Speaker verification

US9343067B2 · US · B2

Patent metadata
FieldValue
Publication numberUS-9343067-B2
Application numberUS-200913126859-A
CountryUS
Kind codeB2
Filing dateOct 29, 2009
Priority dateOct 29, 2008
Publication dateMay 17, 2016
Grant dateMay 17, 2016

How to read this patent

A practical reading order for non-experts. Skip the full description unless you need deep technical detail.

  1. Title

    What the patent document calls the invention.

  2. Abstract

    A short plain-language summary of the technical disclosure.

  3. Assignees and inventors

    Who owns or filed the patent and who is credited as inventor.

  4. Key dates

    Filing, priority, publication, and grant dates set the timeline.

  5. First independent claim

    The legal scope of protection — read this for what is actually claimed.

  6. CPC / IPC classifications

    Technology tags used to group this patent with similar filings.

  7. Citations and related patents

    Prior art links and similar publications in this corpus.

Abstract

Official abstract text for this publication.

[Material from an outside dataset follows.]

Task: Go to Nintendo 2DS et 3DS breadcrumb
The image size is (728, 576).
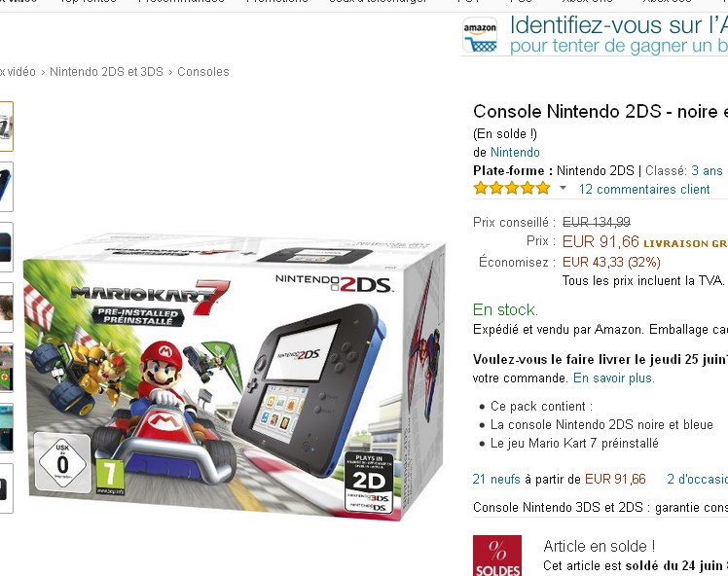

A speaker verification method is proposed that first builds a general model of user utterances using a set of general training speech data. The user also trains the system by providing a training utterance, such as a passphrase or other spoken utterance. Then in a test phase, the user provides a test utterance which includes some background noise as well as a test voice sample. The background noise is used to bring the condition of the training data closer to that of the test voice sample by modifying the training data and a reduced set of the general data, before creating adapted training and general models. Match scores are generated based on the comparison between the adapted models and the test voice sample, with a final match score calculated based on the difference between the match scores. This final match score gives a measure of the degree of matching between the test voice sample and the training utterance and is based on the degree of matching between the speech characteristics from extracted feature vectors that make up the respective speech signals, and is not a direct comparison of the raw signals themselves. Thus, the method can be used to verify a speaker without necessarily requiring the speaker to provide an identical test phrase to the phrase provided in the training sample.

First claim

Opening claim text (preview).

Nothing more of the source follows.